Now: Martin Scorsese and his wonderful editor Thelma Schoonmaker, certainly know how to open a film. The degree of visual energy and panache in the first twenty minutes of The Departed is absolutely glorious, beautifully thrilling. I wish I could say the same of the rest of the movie, which, while enormously entertaining, has so many twists and turns, and is so long that after a while one would like to get off the fun ride. It is extremely violent and as happens with all movies that depend on intrincate plots, at a certain point one asks very logical questions of things that are not happening but should. Such as how is it possible that the Irish mafiosi controlled by a fun, over the top Jack Nicholson haven´t figured out by now who the rat is?
The Departed is delightful because everybody in it is a pro: Nicholson goes to town hamming it up, but his relish is contagious and he is wonderful. Matt Damon is extremely fine as a cold, professional, ruthless villain. I´m glad he was cast against type.

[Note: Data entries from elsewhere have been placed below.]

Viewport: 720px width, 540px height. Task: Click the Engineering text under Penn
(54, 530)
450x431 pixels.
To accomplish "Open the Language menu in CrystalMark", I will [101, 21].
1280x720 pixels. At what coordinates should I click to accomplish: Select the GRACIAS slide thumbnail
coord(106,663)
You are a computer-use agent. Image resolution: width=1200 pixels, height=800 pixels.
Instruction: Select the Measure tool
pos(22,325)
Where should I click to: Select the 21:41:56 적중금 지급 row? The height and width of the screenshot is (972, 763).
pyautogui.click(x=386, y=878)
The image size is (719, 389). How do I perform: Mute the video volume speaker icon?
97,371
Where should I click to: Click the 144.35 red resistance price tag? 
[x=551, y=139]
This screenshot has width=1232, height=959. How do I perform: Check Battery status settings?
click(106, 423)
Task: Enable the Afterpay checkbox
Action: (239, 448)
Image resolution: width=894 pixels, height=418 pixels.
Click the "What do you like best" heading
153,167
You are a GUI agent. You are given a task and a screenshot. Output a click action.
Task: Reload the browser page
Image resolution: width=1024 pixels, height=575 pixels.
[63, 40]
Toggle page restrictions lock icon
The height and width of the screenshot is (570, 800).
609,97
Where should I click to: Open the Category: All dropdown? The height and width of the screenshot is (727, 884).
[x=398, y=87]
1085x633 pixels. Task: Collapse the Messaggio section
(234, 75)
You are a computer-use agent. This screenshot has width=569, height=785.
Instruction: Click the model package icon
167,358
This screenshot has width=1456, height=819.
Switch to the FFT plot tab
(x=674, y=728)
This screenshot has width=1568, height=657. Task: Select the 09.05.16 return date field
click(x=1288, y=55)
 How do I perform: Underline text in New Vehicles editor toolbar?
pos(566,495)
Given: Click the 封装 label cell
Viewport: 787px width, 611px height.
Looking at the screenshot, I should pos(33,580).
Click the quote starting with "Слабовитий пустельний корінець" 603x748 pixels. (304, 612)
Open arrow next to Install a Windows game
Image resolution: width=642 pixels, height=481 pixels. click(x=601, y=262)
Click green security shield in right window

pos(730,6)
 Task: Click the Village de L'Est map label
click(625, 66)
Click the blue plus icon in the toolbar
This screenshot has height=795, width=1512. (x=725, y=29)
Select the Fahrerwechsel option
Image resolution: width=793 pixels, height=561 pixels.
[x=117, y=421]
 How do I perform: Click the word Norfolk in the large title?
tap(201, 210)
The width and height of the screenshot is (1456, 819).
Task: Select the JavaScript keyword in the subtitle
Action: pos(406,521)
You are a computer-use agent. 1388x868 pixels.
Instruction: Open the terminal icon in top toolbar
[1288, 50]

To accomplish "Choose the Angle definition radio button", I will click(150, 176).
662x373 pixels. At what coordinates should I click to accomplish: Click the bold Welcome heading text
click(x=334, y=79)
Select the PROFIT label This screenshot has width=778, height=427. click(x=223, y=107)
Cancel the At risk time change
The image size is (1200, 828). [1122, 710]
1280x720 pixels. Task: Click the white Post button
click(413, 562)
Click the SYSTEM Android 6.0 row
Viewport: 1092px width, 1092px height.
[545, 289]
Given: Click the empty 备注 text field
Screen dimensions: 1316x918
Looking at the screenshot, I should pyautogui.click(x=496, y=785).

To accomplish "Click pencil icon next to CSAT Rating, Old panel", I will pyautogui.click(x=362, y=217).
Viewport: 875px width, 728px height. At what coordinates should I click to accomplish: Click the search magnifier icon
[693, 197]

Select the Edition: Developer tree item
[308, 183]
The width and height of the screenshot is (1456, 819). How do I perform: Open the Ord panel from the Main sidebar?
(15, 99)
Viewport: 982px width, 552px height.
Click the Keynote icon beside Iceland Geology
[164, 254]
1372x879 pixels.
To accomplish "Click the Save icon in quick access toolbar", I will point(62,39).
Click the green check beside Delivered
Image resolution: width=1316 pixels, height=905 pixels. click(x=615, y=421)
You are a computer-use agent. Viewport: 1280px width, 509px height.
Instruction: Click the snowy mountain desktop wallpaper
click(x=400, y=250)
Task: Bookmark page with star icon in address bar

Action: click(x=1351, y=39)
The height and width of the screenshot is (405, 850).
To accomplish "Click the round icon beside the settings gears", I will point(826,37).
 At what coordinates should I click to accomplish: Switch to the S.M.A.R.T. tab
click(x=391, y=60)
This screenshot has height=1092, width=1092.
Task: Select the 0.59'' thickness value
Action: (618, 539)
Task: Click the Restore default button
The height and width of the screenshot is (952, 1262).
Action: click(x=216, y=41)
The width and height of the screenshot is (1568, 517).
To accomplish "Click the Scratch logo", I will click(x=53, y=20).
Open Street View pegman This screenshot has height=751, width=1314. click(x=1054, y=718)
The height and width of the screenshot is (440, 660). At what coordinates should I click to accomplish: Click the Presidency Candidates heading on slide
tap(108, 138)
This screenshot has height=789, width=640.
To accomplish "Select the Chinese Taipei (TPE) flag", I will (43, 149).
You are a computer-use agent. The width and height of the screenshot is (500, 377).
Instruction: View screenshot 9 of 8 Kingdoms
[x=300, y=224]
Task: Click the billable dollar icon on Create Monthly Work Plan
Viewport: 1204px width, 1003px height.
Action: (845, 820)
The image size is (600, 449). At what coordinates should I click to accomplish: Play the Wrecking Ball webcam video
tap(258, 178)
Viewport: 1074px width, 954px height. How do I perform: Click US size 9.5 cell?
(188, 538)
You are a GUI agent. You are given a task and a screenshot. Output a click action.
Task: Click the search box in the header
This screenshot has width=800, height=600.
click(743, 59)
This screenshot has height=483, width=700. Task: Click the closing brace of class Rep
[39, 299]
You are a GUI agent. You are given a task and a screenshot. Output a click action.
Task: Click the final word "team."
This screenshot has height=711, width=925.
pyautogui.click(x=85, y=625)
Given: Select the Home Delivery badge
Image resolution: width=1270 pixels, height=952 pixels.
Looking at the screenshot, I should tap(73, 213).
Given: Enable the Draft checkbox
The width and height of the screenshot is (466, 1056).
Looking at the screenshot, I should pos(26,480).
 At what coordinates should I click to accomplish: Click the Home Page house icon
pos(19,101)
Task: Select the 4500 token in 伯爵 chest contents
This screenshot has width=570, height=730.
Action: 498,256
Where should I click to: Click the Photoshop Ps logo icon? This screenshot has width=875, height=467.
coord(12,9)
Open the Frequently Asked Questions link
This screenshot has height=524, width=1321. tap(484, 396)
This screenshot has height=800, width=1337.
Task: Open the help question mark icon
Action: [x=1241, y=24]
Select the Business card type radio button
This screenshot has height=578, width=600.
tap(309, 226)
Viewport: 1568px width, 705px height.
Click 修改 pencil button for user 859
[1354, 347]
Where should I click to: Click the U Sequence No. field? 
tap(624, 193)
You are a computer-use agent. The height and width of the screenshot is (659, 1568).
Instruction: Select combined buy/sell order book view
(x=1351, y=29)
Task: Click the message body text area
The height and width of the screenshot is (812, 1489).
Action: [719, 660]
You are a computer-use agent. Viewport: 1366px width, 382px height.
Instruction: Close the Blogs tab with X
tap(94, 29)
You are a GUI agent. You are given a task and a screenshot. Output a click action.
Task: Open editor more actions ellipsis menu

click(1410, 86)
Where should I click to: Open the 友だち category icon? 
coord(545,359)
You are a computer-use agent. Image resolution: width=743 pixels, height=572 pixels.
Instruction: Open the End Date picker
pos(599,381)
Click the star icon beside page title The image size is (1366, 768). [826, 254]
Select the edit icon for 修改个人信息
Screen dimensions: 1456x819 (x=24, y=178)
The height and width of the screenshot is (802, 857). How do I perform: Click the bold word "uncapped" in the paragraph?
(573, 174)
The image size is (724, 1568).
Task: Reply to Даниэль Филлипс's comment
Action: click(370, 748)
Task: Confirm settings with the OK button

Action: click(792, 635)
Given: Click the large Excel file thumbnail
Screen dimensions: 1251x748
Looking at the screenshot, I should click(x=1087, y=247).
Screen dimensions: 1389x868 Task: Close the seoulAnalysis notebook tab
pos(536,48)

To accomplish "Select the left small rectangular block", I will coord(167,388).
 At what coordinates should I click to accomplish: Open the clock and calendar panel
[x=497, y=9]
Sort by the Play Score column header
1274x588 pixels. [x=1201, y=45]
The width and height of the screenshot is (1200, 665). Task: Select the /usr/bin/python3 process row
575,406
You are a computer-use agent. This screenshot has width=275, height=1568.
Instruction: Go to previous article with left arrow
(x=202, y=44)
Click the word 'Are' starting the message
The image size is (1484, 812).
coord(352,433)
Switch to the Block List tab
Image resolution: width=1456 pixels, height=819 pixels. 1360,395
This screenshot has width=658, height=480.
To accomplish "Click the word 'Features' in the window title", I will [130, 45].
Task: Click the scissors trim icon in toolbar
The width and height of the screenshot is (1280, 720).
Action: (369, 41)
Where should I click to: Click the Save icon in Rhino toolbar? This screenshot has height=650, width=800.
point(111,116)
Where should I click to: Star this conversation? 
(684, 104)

Di Caprio is quite good as his counterpart, a mole in the mafia. And the rest are adorable pros: my beloved Ray Winstone, Martin Sheen, Alec Baldwin, and even Mark Wahlberg, trying real hard to come up with the goods and aqcuitting himself nicely. The Departed touches upon recurrent themes in Scorsese´s work: true morality, human hipocrisy, the corruption of the soul, how easy it is for evil to run rampant in this world, how very fucked up is human nature. The movie, as entertaining as it is, has substance, and is the best thing Scorsese has done in years.
The one weak link I found was the subplot with the female shrink, played, not too convincingly in my opinion, by Vera Farmiga. She falls in love with both Damon and DiCaprio and to me that´s already gilding the lily. Still, if you want to see what a master of movie making can do, run to The Departed and enjoy the mayhem.
One big nitpick: too much rock and roll music in every scene.

I also saw The Prestige, by Christopher Nolan, he of Memento and Batman Begins. I enjoyed it immensely for I was in a foul mood and in urgent need of escapism, and The Prestige delivers this with class. What is not to like about a contest of wills between two magicians played by Hugh Jackman (yum) and the always magnificent Christian Bale, (megayum to the nth degree), plus the always welcome Michael Caine, doing his benevolent shtick real well? For the males in the audience there is the scrumptious eye candy of Scarlett Johanssen, who has a face made for the camera, a decent British accent, but who, no matter how many times she appears in period pieces, always seems to me to be very much a girl of today.
The Prestige is also extremely entertaining, very smart, with the kind of cool plot twists that Nolan and his brother (who writes his screenplays) love. It is a story of obsessive rivalry between two magicians, the kind of behavior that is very typically male and that makes this one of the few period movies that males will enjoy: a Victorian ¨can you top this¨? I had a ball while I watched it, but it left me kind of cold at the end. Same reaction I had with Memento. Lots of neat tricks of the mind, very little in the way of insight. Still, Nolan is a gifted director, as good a showman as his two protagonists. The Prestige is a cool film. And it doesn't make you ask logical questions. It keeps you guessing right to the end. That´s a neat trick.